START Records for the exercise

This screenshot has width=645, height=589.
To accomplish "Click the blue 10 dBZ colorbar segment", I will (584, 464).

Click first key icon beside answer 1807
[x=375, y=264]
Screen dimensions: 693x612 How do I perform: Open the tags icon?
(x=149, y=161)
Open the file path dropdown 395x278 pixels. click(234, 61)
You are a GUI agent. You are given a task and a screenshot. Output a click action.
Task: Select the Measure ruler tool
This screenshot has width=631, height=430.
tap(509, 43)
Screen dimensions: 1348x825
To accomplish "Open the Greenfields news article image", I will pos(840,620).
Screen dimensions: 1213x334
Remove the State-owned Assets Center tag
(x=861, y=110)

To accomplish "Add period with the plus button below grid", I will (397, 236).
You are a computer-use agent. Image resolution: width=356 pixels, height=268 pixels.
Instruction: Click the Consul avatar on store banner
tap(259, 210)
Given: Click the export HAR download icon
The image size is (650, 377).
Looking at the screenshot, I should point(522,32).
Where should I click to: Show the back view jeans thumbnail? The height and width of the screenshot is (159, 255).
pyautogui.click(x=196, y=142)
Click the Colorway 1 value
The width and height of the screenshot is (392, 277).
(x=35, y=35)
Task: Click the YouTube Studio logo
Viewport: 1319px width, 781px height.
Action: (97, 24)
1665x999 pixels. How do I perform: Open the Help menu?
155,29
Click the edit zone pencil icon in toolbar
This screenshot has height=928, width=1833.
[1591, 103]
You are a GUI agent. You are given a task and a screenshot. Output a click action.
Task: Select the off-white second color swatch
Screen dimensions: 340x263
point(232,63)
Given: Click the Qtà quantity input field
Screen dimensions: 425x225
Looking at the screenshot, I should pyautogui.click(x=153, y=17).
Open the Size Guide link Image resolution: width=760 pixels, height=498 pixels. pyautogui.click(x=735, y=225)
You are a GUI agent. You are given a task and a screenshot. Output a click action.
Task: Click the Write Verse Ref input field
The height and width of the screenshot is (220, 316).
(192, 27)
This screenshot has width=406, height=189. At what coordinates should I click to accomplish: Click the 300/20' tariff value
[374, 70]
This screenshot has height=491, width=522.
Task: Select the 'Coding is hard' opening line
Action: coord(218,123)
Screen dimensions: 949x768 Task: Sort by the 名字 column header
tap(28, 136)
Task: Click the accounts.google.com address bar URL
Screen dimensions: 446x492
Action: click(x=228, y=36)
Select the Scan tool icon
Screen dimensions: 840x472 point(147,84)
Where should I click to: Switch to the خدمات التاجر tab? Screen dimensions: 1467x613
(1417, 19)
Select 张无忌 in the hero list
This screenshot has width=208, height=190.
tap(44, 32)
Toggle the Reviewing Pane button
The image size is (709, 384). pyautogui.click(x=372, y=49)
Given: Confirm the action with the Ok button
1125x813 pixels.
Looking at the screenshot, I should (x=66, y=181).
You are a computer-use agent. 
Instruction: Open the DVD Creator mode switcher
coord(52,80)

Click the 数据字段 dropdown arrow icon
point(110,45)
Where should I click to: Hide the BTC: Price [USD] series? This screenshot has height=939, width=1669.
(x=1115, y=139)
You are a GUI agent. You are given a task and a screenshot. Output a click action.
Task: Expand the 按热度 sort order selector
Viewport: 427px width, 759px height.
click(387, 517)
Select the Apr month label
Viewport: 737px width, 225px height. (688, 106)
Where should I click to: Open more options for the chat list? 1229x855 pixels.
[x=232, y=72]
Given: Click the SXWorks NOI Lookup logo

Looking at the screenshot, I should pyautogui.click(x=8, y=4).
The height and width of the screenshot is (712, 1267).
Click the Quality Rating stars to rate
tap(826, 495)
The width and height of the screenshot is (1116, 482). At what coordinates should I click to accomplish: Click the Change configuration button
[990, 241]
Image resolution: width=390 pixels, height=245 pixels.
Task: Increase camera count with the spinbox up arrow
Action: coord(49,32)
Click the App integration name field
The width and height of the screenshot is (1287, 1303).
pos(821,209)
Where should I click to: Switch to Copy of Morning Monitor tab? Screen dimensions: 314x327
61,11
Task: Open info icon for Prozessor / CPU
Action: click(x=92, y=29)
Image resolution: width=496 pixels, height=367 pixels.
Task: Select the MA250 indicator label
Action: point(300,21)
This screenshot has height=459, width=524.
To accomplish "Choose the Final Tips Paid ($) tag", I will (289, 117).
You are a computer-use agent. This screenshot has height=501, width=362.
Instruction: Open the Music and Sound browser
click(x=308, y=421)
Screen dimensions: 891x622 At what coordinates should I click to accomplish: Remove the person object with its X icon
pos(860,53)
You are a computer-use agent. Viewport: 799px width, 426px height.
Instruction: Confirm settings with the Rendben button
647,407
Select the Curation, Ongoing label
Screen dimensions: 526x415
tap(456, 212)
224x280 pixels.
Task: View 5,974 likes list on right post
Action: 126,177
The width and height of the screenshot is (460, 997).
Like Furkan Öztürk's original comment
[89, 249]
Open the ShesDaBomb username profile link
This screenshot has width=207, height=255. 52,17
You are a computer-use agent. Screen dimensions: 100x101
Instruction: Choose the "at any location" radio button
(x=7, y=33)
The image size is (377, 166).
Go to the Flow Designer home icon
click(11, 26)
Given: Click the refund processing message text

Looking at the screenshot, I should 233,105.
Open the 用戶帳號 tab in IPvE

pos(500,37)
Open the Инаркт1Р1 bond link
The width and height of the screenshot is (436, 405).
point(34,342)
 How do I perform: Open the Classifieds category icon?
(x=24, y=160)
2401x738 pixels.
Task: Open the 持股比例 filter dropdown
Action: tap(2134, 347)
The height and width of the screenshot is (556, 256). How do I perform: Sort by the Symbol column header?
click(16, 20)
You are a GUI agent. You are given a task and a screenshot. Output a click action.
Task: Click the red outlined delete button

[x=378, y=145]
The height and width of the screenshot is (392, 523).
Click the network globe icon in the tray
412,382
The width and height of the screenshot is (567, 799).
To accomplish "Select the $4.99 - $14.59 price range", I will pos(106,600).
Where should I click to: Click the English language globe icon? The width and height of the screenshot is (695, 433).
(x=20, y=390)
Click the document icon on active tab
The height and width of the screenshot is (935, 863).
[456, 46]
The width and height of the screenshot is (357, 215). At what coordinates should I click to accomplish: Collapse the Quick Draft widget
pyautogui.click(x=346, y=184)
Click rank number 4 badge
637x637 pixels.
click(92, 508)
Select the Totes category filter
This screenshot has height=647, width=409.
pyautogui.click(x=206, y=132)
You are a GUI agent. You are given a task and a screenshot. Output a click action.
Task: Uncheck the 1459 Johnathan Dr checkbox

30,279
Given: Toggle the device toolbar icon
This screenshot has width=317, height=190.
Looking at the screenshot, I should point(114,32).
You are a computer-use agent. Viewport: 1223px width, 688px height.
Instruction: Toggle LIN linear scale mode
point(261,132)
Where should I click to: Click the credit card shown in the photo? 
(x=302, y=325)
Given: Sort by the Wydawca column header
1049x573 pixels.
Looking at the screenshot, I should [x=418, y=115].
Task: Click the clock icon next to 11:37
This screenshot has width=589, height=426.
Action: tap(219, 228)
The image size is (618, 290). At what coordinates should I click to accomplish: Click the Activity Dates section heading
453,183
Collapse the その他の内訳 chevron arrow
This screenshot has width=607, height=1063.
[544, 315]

END Records for the exercise

_Exercise objective_. The answer is the lines above between the line holding "Given: Confirm the action with the Ok button" and the line holding "This screenshot has height=459, width=524.", inclusive, each written out exactly, and no others.

_Your response_.
Given: Confirm the action with the Ok button
1125x813 pixels.
Looking at the screenshot, I should (x=66, y=181).
You are a computer-use agent. 
Instruction: Open the DVD Creator mode switcher
coord(52,80)

Click the 数据字段 dropdown arrow icon
point(110,45)
Where should I click to: Hide the BTC: Price [USD] series? This screenshot has height=939, width=1669.
(x=1115, y=139)
You are a GUI agent. You are given a task and a screenshot. Output a click action.
Task: Expand the 按热度 sort order selector
Viewport: 427px width, 759px height.
click(387, 517)
Select the Apr month label
Viewport: 737px width, 225px height. (688, 106)
Where should I click to: Open more options for the chat list? 1229x855 pixels.
[x=232, y=72]
Given: Click the SXWorks NOI Lookup logo

Looking at the screenshot, I should pyautogui.click(x=8, y=4).
The height and width of the screenshot is (712, 1267).
Click the Quality Rating stars to rate
tap(826, 495)
The width and height of the screenshot is (1116, 482). At what coordinates should I click to accomplish: Click the Change configuration button
[990, 241]
Image resolution: width=390 pixels, height=245 pixels.
Task: Increase camera count with the spinbox up arrow
Action: coord(49,32)
Click the App integration name field
The width and height of the screenshot is (1287, 1303).
pos(821,209)
Where should I click to: Switch to Copy of Morning Monitor tab? Screen dimensions: 314x327
61,11
Task: Open info icon for Prozessor / CPU
Action: click(x=92, y=29)
Image resolution: width=496 pixels, height=367 pixels.
Task: Select the MA250 indicator label
Action: point(300,21)
This screenshot has height=459, width=524.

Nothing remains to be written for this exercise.